Актер рассказал «Труду» о том, какое собрание произведений искусства помогло сформировать в детстве его собственный вкус

Актеру Евгению Стычкину в последнее время очень непросто выкроить время для интервью. Летом он снимался параллельно сразу в нескольких проектах, работал практически без выходных. Тем не менее наш разговор с актером состоялся — это случилось на съемках мистического триллера «Спящие» для телеканала НТВ. Они проходили в красивом подмосковном особняке, по сюжету принадлежащем герою Стычкина — бизнесмену, страстному коллекционеру живописи. Актер рассказал «Труду» о том, какое собрание произведений искусства помогло сформировать в детстве его собственный вкус, почему он любит работать с молодыми режиссерами и в каком случае предпочитает идти на риск.

— Евгений, есть ли у вас в характере что-нибудь общее с вашим героем Павлом Вороновым из «Спящих»?

— Пожалуй, есть: мы оба отдаем себя своему делу с азартом и даже страстью.
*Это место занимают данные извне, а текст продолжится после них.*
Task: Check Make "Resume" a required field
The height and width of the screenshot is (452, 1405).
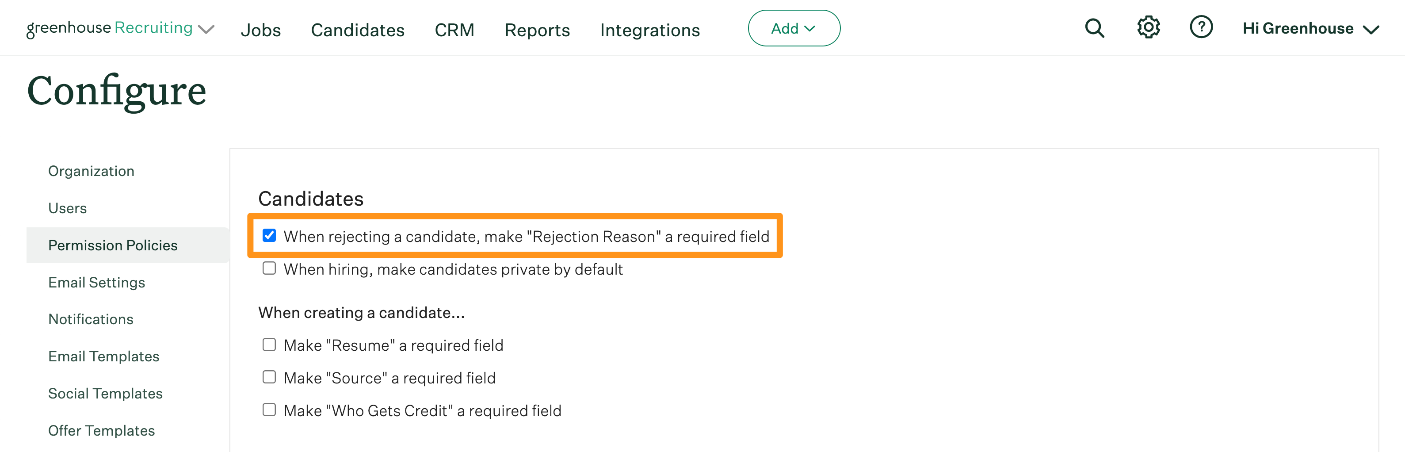Action: pos(269,344)
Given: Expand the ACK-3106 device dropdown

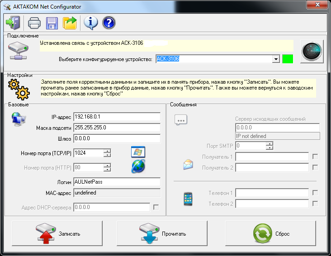Looking at the screenshot, I should click(x=276, y=59).
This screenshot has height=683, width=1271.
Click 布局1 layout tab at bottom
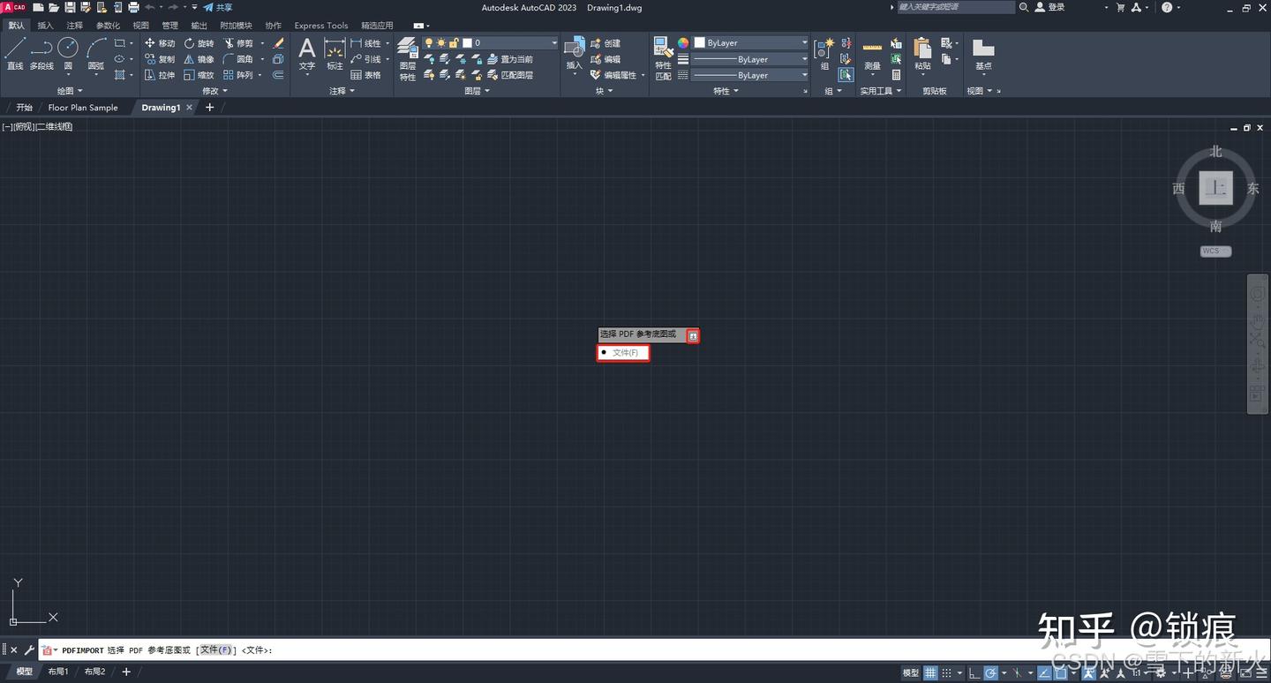tap(57, 671)
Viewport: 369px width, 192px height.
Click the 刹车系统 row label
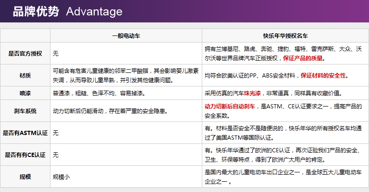(x=25, y=111)
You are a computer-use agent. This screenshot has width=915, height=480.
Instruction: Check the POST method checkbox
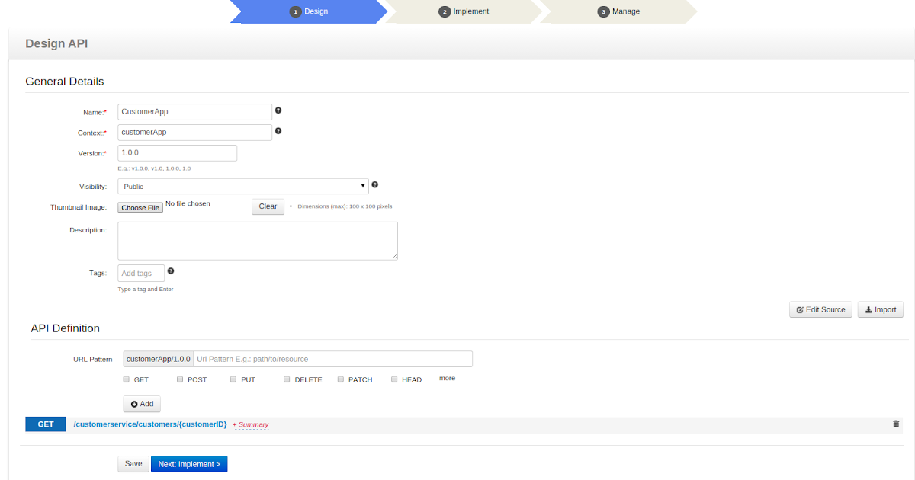point(179,379)
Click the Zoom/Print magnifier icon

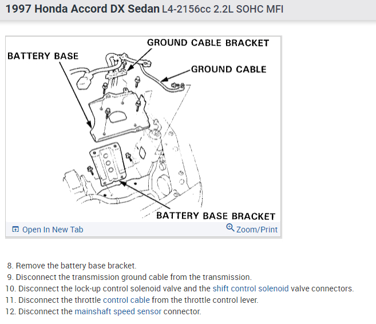point(230,228)
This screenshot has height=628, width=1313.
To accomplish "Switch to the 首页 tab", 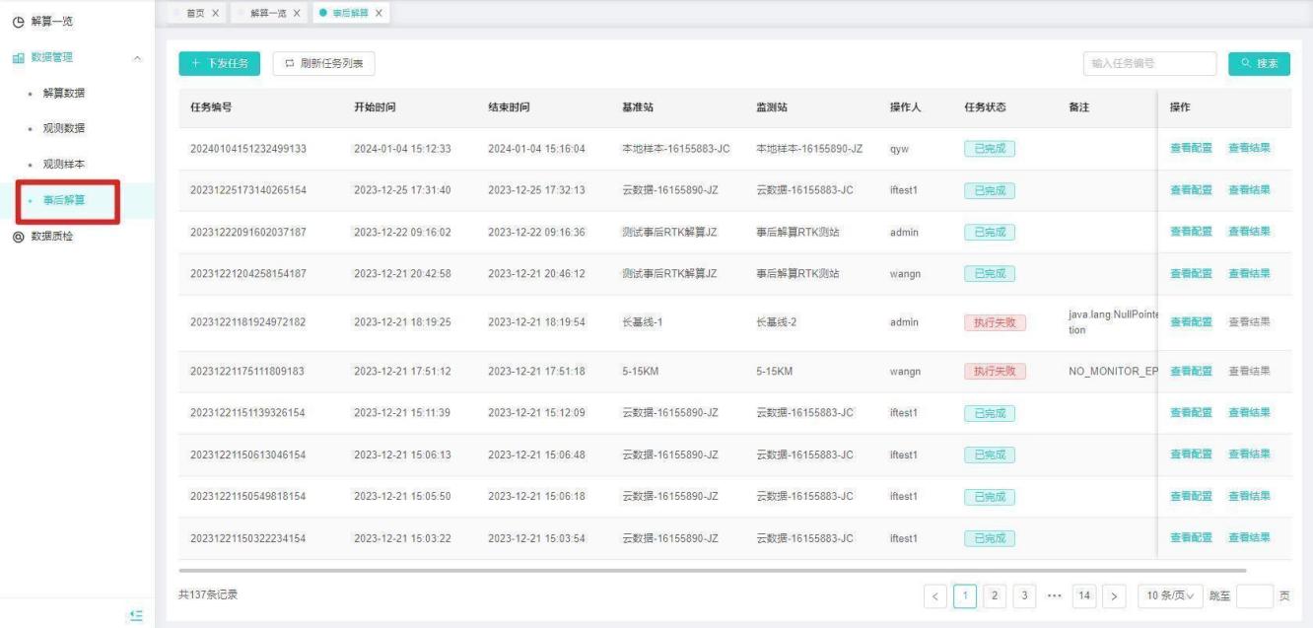I will pos(194,12).
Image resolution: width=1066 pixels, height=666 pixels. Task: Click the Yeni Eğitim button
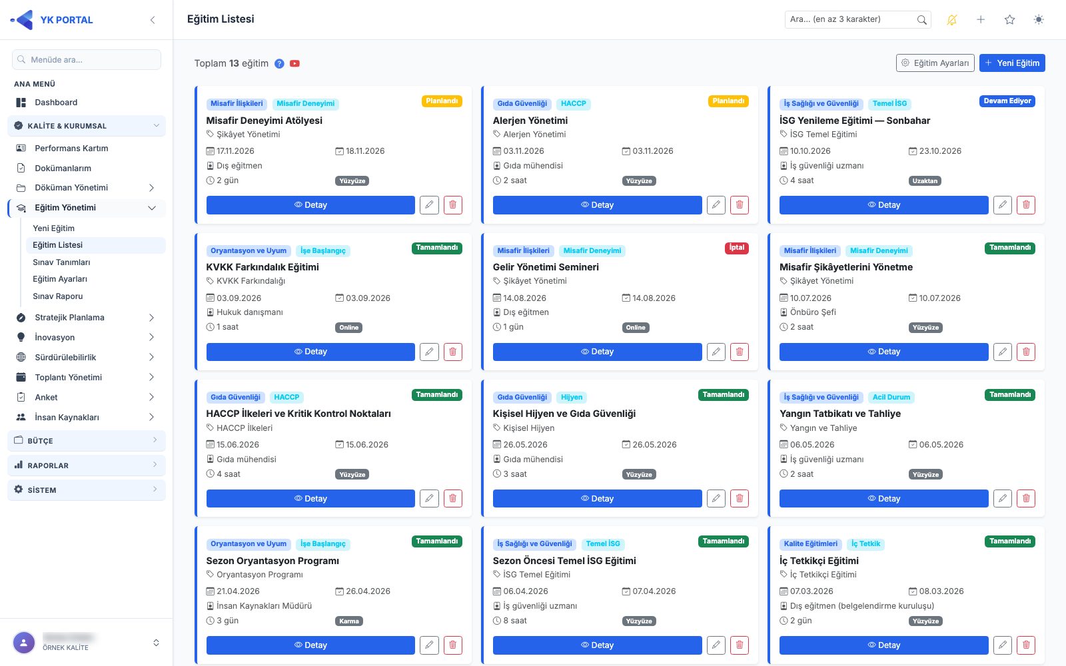coord(1012,63)
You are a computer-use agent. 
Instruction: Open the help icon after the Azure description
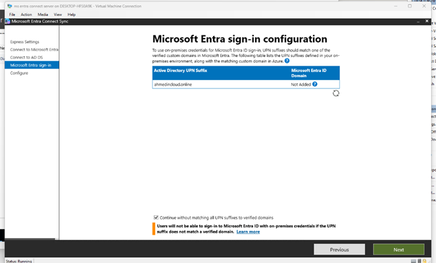(287, 60)
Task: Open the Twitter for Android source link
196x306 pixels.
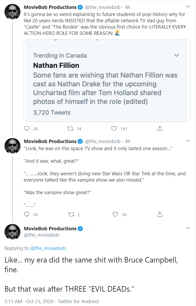Action: click(x=78, y=301)
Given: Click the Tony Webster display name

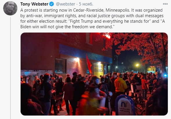Looking at the screenshot, I should [34, 4].
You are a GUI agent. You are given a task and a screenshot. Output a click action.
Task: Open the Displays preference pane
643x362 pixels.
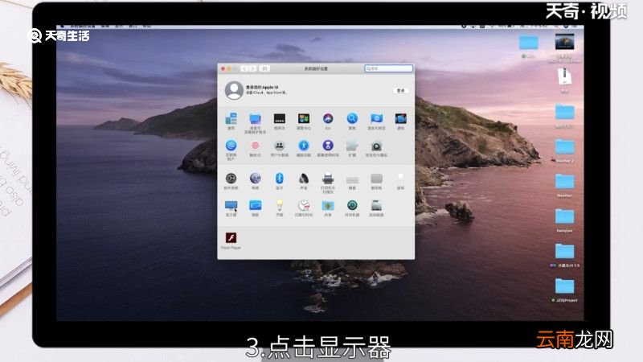231,207
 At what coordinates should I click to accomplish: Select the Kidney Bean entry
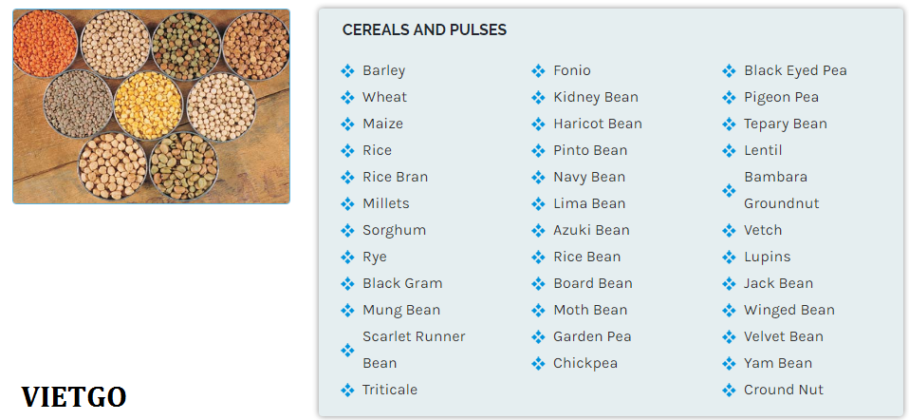pyautogui.click(x=595, y=97)
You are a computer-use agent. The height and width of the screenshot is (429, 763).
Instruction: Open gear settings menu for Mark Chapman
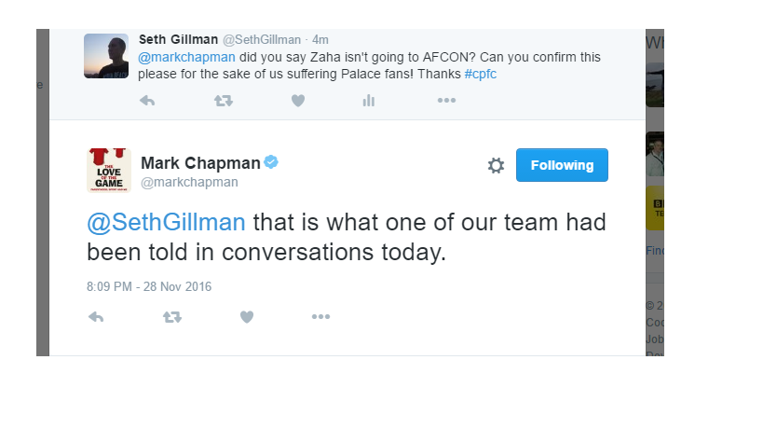[x=496, y=166]
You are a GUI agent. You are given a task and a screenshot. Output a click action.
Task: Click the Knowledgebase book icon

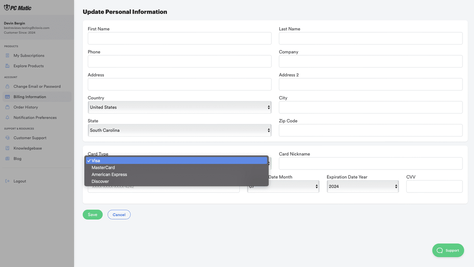point(7,148)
Он всецело поглощен коллекционированием, я так же истово отношусь к актерской работе. Хотя в своей одержимости мы проявляем себя по-разному. Если мой герой считает, что для достижения цели все средства хороши, то я так не думаю. Есть вещи, которыми не пожертвую даже ради самой заветной роли, есть компромиссы, на которые никогда не пойду.

— Знаю, что ваш отец — переводчик-синхронист Алексей Стычкин коллекционировал русскую живопись и предметы прикладного искусства. У вас были любимые экспонаты в его собрании?

— Нет, к материальным ценностям я довольно равнодушен, даже если это произведения искусства. Меня больше вдохновляют люди. И животные тоже. Но, конечно же, коллекция отца сформировала мой вкус, так же как и посещение вместе с родителями самых разнообразных музеев и выставок — и в России, и за ее пределами. А еще на меня большое влияние оказали балетные спектакли Большого театра, где работала моя мама, Ксения Рябинкина. В Большом я в детстве бывал чуть ли не ежедневно, поскольку меня не с кем было оставить дома. Так что можно и так сказать: музыка и восхитительные балерины сделали меня тем, кто я есть.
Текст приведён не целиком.